» Exercise prompt
Every line from the one containing "Where should I click to: Select the" to the end of the records below, written out word for word, is the whole answer.

» Records shown
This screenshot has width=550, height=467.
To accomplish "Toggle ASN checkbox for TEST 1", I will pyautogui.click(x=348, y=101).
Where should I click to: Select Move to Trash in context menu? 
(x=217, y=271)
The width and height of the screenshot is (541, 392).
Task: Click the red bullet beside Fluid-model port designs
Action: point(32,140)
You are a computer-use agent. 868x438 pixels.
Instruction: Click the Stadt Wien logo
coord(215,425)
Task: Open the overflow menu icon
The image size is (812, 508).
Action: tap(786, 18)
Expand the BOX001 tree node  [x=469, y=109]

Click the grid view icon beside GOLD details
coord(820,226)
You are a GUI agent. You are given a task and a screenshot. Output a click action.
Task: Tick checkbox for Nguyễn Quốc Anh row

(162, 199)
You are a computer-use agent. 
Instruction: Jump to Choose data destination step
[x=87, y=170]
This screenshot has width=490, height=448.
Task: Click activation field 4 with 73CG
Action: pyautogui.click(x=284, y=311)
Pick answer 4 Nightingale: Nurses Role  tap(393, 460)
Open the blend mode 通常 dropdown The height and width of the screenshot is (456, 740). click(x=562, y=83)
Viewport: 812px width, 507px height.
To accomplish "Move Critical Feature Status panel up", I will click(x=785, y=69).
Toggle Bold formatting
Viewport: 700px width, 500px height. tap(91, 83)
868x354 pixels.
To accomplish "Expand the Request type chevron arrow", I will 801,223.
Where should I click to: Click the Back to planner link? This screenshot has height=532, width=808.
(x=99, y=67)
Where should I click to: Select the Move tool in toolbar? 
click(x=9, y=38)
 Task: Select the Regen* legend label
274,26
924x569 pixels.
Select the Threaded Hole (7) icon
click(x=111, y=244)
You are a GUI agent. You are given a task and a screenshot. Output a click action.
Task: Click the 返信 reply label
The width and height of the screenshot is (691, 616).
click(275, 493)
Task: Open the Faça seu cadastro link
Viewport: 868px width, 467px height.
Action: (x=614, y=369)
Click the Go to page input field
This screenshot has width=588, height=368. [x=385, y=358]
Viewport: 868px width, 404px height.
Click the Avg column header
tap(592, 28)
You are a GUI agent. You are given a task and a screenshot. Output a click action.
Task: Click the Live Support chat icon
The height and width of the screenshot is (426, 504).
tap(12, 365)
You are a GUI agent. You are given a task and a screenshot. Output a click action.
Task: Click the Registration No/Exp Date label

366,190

» Answer
Where should I click to: Select the Move tool in toolbar? 
click(x=9, y=38)
 Task: Select the Regen* legend label
274,26
924x569 pixels.
Select the Threaded Hole (7) icon
click(x=111, y=244)
You are a GUI agent. You are given a task and a screenshot. Output a click action.
Task: Click the 返信 reply label
The width and height of the screenshot is (691, 616).
click(275, 493)
Task: Open the Faça seu cadastro link
Viewport: 868px width, 467px height.
Action: (x=614, y=369)
Click the Go to page input field
This screenshot has width=588, height=368. [x=385, y=358]
Viewport: 868px width, 404px height.
Click the Avg column header
tap(592, 28)
You are a GUI agent. You are given a task and a screenshot. Output a click action.
Task: Click the Live Support chat icon
The height and width of the screenshot is (426, 504).
tap(12, 365)
You are a GUI agent. You are given a task and a screenshot. Output a click action.
Task: Click the Registration No/Exp Date label

366,190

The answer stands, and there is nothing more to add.